Multi-Tenancy: Spatial and Temporal Sharing#

Overview#

This guide covers multi-tenancy on Versal AI Edge Series Gen 2: running several independently compiled models concurrently on the same device by assigning NPU column ranges at runtime. It explains spatial sharing and temporal sharing, how compile-time dp_size and tp_size determine each model’s column footprint on the NPU, and how to configure placement through VART Runner options when you create a runner for each model.

For compile-time data parallelism and tensor parallelism (what dp_size and tp_size mean at compilation, and how to set them in vitisai_config.json), see Data Parallelism and Tensor Parallelism.

For step-by-step compilation and inference walkthroughs, see ../cpp_examples/vart_multi_tenancy_guide and the vart_multi_tenancy reference application—a C++ sample that loads multiple model caches from a JSON file and runs them with spatial, temporal, or combined column placement.

Note

Complete Run Your First Inference and Docker Setup before this chapter. Review Data Parallelism and Tensor Parallelism for dp_size, tp_size, and processing-unit concepts used below.

Spatial and Temporal Sharing#

Spatial sharing — multiple models run on the device at the same time, each using a different NPU column range. Models execute in parallel on dedicated columns without time-multiplexing on the same physical columns.
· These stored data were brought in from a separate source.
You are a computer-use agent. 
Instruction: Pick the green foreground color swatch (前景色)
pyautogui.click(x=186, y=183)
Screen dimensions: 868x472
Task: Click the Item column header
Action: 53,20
Temporal sharing — multiple models use the same NPU column range and take turns on those columns. Only one model runs on that range at any instant. Temporal sharing can fit more models than a purely spatial layout when total column demand exceeds what the device provides, at the cost of context-switch overhead between models.

See How dp_size and tp_size Map to NPU Columns for compile-time footprint and Runtime Configuration for start_column, aie_columns_sharing, placement modes, and examples.

Spatial sharing — models on separate NPU column ranges Temporal sharing — models time-multiplexed on the same columns

How dp_size and tp_size Map to NPU Columns#

At compile time, the AMD Vitis™ AI compiler places your model on one or more NPU compute units in the AI Engine array. Processing units are the compute elements that execute model operations; each processing unit corresponds to one NPU compute unit. On ve2-xc2ve3558 and ve2-xc2ve3858 devices, each NPU compute unit uses a 4×4 block of 16 AI Engine tiles (NPU_compute_unit_size = 16 in the compiler guide). See Data Parallelism and Tensor Parallelism for tile-level resource formulas.

At runtime, multi-tenancy placement is expressed in NPU columns, not tiles. The device exposes a fixed number of NPU columns (24 on ve2-xc2ve3558, 36 on ve2-xc2ve3858, numbered from 0). One NPU compute unit = four columns.

The total number of columns one compiled model occupies is:

occupied_columns = dp_size × tp_size × 4

This matches compile-time tile usage:

AI Engine tiles used = dp_size × tp_size × NPU_compute_unit_size

where dp_size and tp_size are set in vitisai_config.json.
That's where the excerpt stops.